If ever you want to encounter a large amount of extremely eccentric people all in one go type in ‘balloon modelling tutorial’ on youtube, it’s fascinating. First off, I should start by saying they are not balloon modellers, they refer to themselves as ‘twisters’ which is a much more exciting title in my opinion. So I watched a few tutorials, ‘balloon dog’, ‘flower hat’, but the characters making the balloons soon became much more interesting than the balloons themselves. I guess this is unsurprising since there’s only a finite amount of time you can spend making dogs before anything becomes more interesting than that. So, I did a bit of searching about these twisters and after a while I found ‘the balloon artist podcast’ which was an extensive deep dive into the ‘balloon world’ and all the ‘balloon celebs’ that live there. Through this show, I was led to another ‘twister’ called Juho who had written a balloon blog (who knew such a thing existed) about how he left his career in science to become a balloon artist. Like any normal person, this left me with a lot of questions.

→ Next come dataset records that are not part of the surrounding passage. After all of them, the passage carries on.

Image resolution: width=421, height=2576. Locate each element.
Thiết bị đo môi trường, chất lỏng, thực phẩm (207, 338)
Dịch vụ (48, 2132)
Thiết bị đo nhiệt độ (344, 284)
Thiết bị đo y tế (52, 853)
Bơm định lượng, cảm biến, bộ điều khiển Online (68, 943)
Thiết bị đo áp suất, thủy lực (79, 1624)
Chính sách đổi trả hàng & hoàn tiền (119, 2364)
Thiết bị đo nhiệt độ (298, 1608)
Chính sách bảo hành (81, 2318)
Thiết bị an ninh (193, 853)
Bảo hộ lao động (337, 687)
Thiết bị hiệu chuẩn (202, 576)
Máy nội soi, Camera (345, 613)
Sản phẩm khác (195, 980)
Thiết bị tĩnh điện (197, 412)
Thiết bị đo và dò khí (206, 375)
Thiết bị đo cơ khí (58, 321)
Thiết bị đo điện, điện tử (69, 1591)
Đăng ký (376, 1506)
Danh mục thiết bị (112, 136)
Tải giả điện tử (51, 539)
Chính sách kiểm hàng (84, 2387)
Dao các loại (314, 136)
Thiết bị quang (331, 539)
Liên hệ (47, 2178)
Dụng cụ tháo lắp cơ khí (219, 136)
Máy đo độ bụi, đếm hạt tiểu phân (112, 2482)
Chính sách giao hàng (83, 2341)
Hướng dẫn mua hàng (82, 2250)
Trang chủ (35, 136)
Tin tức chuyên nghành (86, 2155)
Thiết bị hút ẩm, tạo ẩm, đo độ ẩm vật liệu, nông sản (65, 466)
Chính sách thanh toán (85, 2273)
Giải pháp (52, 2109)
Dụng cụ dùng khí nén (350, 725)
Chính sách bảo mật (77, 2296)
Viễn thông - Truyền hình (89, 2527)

Juho lives in Finland and certainly looks like some sort of Scandinavian Viking descendant, which added to the mystery. He certainly does not look like the average bow tie, top hat party magician you would have expected (I later found out he won the national championship for powerlifting at age 14 so this can help you imagine what I’m trying to describe). I then had a nice email exchange with Juho who was happy to answer some questions after I described my student blog as an ‘advertising article’.
Juho has a PhD in chemistry and was an analytical scientist. Despite sounding incredibly dull I have now discovered that this is actually a very interesting job (thanks Juho). Turns out a lot of balloon artists come from sciencey backgrounds, maybe something about the sterile white workplace sends them into a colourful latex frenzy. He neither confirmed nor denied this. He instead told me his interest in balloons was a gradual build-up which I understand, not many people would ditch their lab coat for latex balloons and a sharpie straight away. Juho also highlighted that he only uses 100% latex in all his sculptures, I then saw on every single one of his posts he had put 100% latex in the caption. A lot of competitions had rules stating that wire and other support materials were allowed but from what I could gather Juho didn’t agree with this rule, he’s a balloon sculpture purist. It felt like there was some tension between the ‘pro structural support balloon artists’ and the ‘anti structural support artists’. But that’s a rabbit hole for another time. Another thing he said that stuck out was that ‘techniques are only tools to solve problems in certain situations’ this is obviously about balloons, but I thought it was a nice sentiment anyway that could be applied to anything really, Juho can inspire us all to go against the technique gospel on occasion. My final question to him was for some advice about creativity since who better to ask than the Finnish lab scientist turned balloon modeller.
His answer was simple; ‘Don’t be afraid to fail’.